Document Actions
7.6. Antivirus Verification
Starting with ThinLinc 1.4.1, antivirus verification is possible. The client can be configured not to allow login if a local antivirus software is not installed or up to date. Additionally, the client reports the antivirus status to the server, which can also enforce antivirus protection. The section below describes the client configuration. The server configuration is described in Section 14.5, “ Verifying Client Antivirus software ”.
Note:
Antivirus verification is only available for systems which supports the Security Center (available on Windows XP with Service Pack 2 and later), running the native Windows ThinLinc client. Additionally, the antivirus software must provide a WMI (Windows Management Instrumentation) interface.
When the client starts, it determines the system antivirus security level. The security levels are defined as:
-1: The antivirus status could not be determined. This might be caused by a system error, but will also occur if the client is running on a system which does not support the Security Center. With the server side verification, this level could also indicate that the connecting client does not support antivirus verification.
0: No antivirus software is installed or activated.
1: An active antirvirus software was found, but it is not up to date.
2: An active and up to date antivirus software was found.

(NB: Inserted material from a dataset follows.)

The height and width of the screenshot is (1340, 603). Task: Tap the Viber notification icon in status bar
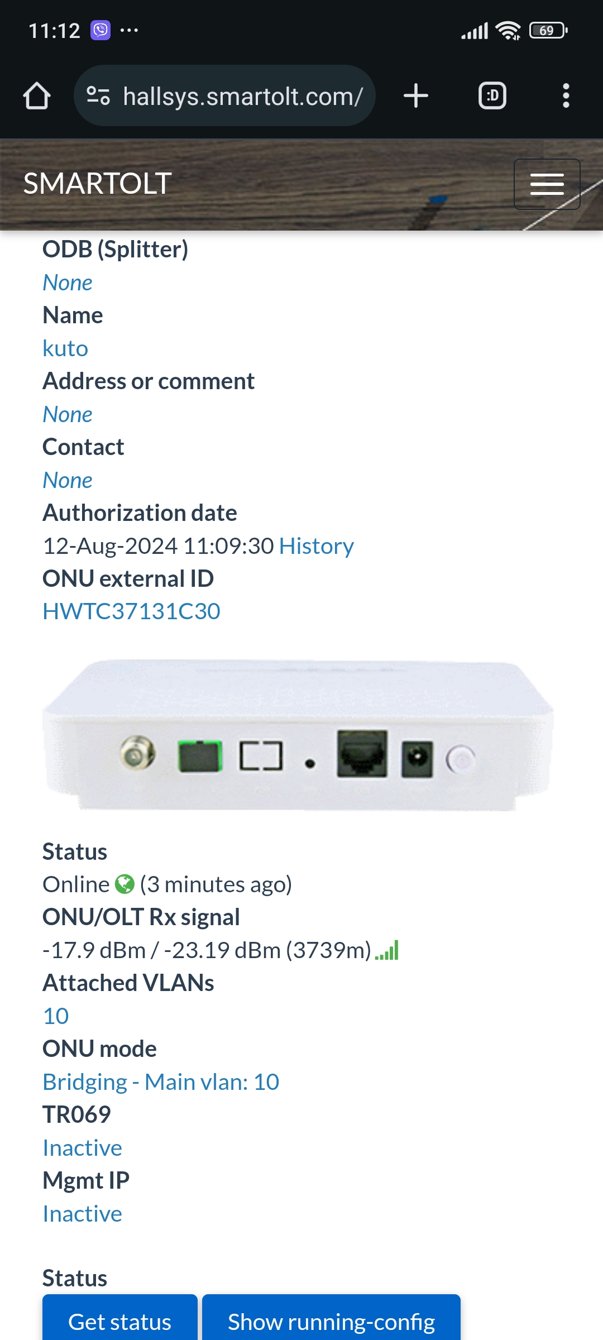tap(101, 30)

The configuration of the antivirus verification cannot be done via the GUI. It is necessary to set the configuration parameters via a registry editor. Two parameters controls the antivirus verification. Both are of the type DWORD and located in the registry key Software\Cendio\ThinLinc\tlclient , either in the HKCU or HKLM Hive.
- ANTIVIRUS_SECURITY_LEVEL
This parameter defines the enforced security level. If the current system antivirus security level is less than the value of this parameter, login will not be allowed. To completely disable antivirus verification, set this parameter to -1.
- ANTIVIRUS_ALLOW_UNCHECKED
As a special case, if the current system antivirus security level is -1 (the antivirus status could not be determined) and this parameter is true, login is allowed. Set this parameter to true if login should be allowed on systems without Security Center (even when ANTIVIRUS_SECURITY_LEVEL is greater than -1), such as Windows 2000.